China detains woman over offerings to Nanking massacre war criminals

China detains woman over offerings to Nanking massacre war criminals

Police in China’s eastern city of Nanjing have detained a woman authorities say honoured Japanese war criminals at a Buddhist temple, as news of the tributes sparked public outrage and disciplinary action against officials.

Wu Aping, 31, a medical school graduate, confessed to having been deeply troubled by accounts of the brutal Japanese invasion, and came to believe that worshipping the war criminals would relieve her mental suffering, city authorities said in a statement.

Investigators also found Wu had been to the hospital three times since 2017 for insomnia and anxiety, and was put on sedatives and hypnotic drugs.
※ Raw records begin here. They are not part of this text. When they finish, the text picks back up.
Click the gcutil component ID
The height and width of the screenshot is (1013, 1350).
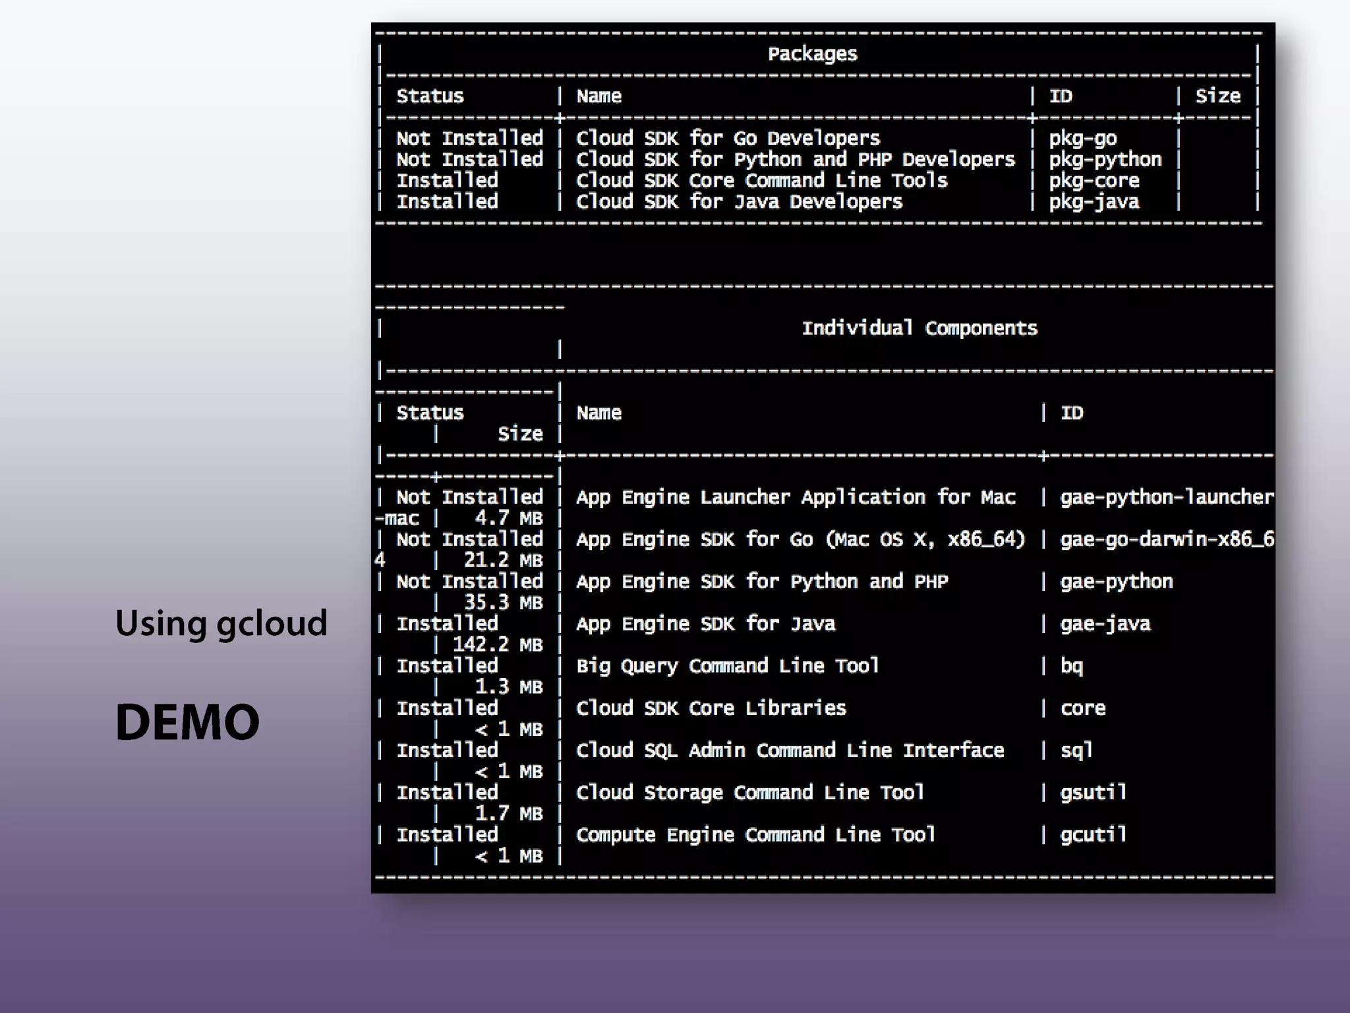click(x=1094, y=835)
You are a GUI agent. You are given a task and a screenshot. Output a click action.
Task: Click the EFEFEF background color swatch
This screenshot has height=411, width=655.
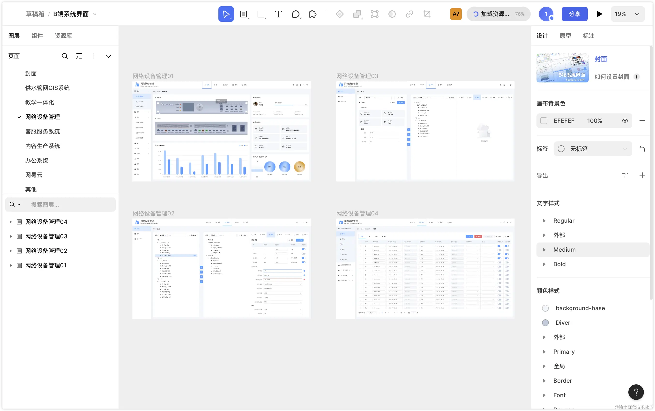click(x=544, y=121)

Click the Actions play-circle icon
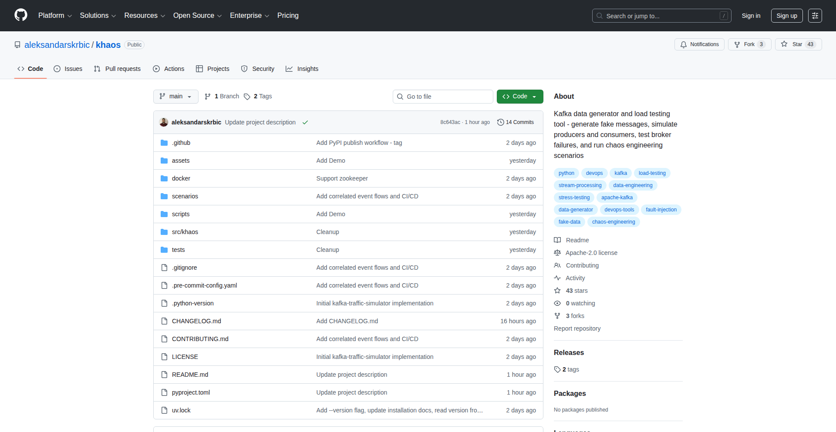(x=156, y=69)
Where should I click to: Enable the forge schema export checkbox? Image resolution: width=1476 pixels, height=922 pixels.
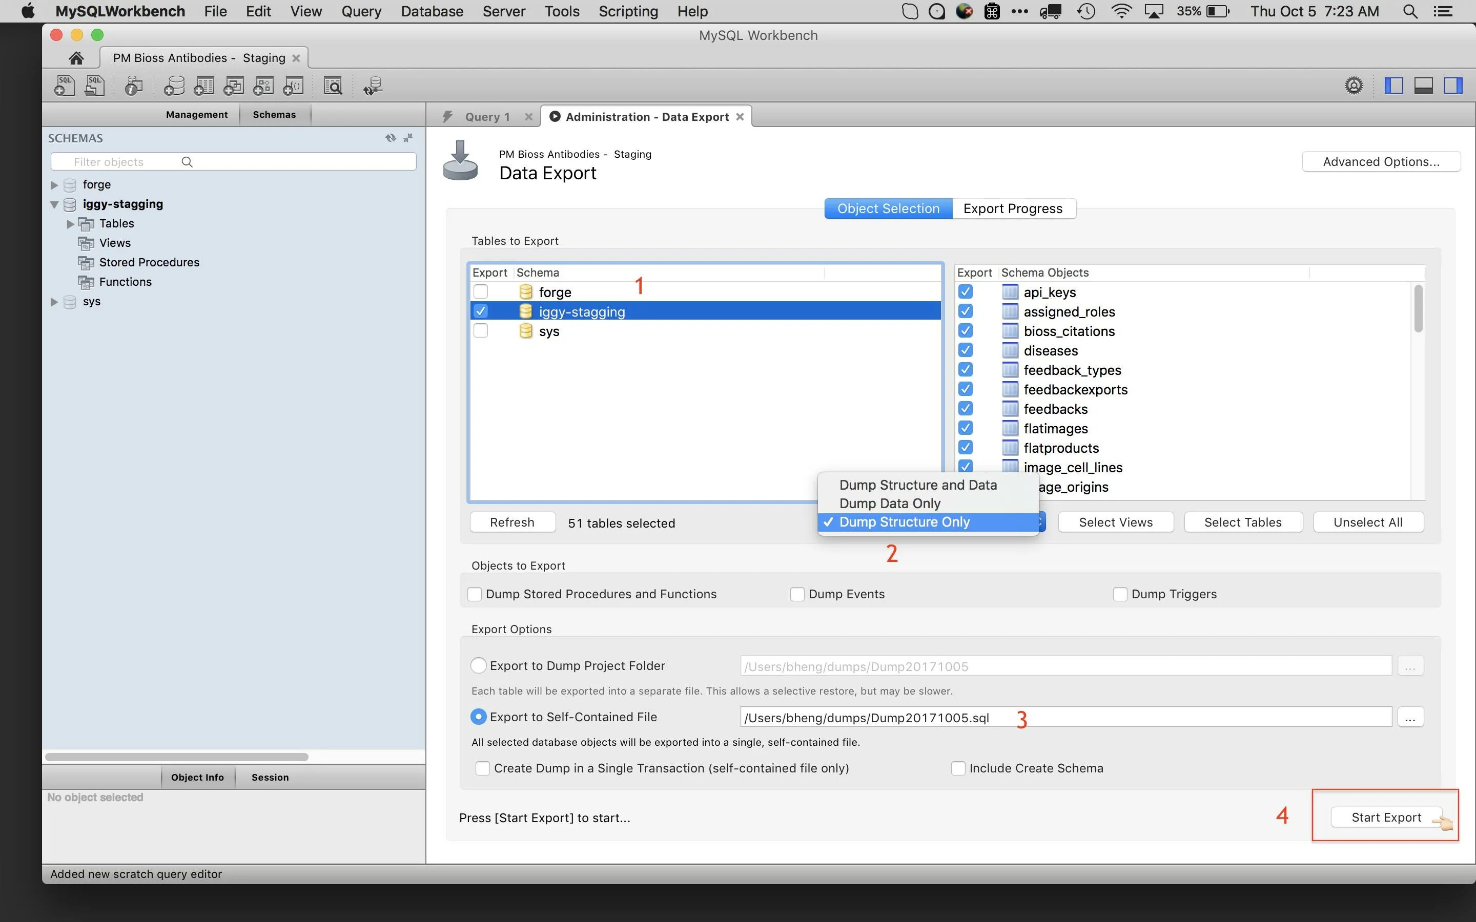[481, 292]

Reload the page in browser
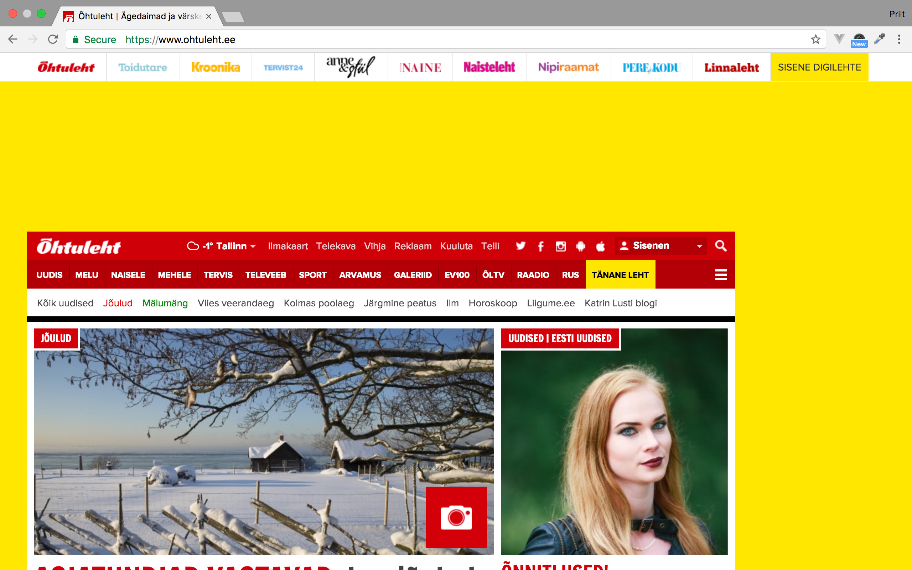[x=53, y=40]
This comes after a viral post on Chinese social media platform Weibo revealed memorial tablets at the city’s Xuanzang Temple dedicated to four Japanese war criminals who took part in the 1937-38 Nanking massacre, a festering wound in China-Japan relations.

Nanjing city authorities said Wu had paid for the inscription and maintenance of six tablets at the temple since 2018.

Five of the six tablets were inscribed with the names of Japanese war criminals, four of whom were pictured in the Weibo post.

The sixth was that of Wilhelmina Minnie Vautrin, an American missionary known for protecting Chinese refuge-seekers in Nanjing – then known as Nanking – during the six weeks of mass executions and rape perpetrated by the invading imperial Japanese army.

The operation, which began on Dec 13, 1937, left more than 300,000 civilians and soldiers dead, according to Chinese official estimates.

She is accused of “picking quarrels and provoking trouble”, local police said, a sweeping charge that could result in up to five years in prison.

News of the tributes to war criminals also prompted Buddhist associations across China to require inspection of their memorial tablets and ensure proper conduct by visitors.

According to Nanjing authorities, Wu worked as a nurse for six years and later became a lay Buddhist. In registering the tablets, she described the inscribed persons as her friends.

While Wu believed worshipping the war criminals would free her of psychological suffering, she thought her tributes to Vautrin, who later committed suicide due to war trauma, would help free the soul of the missionary teacher.

The principal monk in charge of the Xuanzang Temple, as well as the director and a deputy director of the ethnic and religious affairs bureau of the related district of Xuanwu were dismissed shortly after the news broke.

Multiple Buddhist associations, including those in Guangdong and Jiangxi, have released notices requesting sites to register each of their tablets and report any irregularities to the affiliated organisation.

The controversy comes amid a low point in Sino-Japanese relations, with nationalistic sentiments rising in China. Some web users even targeted activities inspired by the traditional Japanese Summer Festival that have been observed in China for years, often combined with anime elements.

The row over the tributes saw related events cancelled in a number of cities, including Xinyu, Xuzhou and Nanjing in Jiangsu province.

“Of course, anime fairs can be held, but it is really not good to combine it with the Summer Festival which has elements of a sacrifice ritual. We can certainly be open and tolerant, but we will not condone [ill-intended] activities, it’s a matter of principle,” wrote one user on Weibo.

“If it’s an anime fair, call it an anime fair, why make it the ‘Summer Festival’?” wrote another.

Behaviour glorifying the imperial Japanese army always provokes a public backlash because, for generations of Chinese, the Nanking massacre has been a living scar in the country’s history.

Last year, Chinese actor Zhang Zhehan, star of the hit TV series Word of Honour, faced boycott calls over photos from 2018 that appeared to be cherry blossoms near the Yasukuni Shrine. Zhang denied he had ever visited the shrine. Four months later, he lodged a police report for defamation.

The shrine controversially commemorates 2.5 million war dead, including 14 Japanese wartime leaders convicted as war criminals by an Allied tribunal after World War II.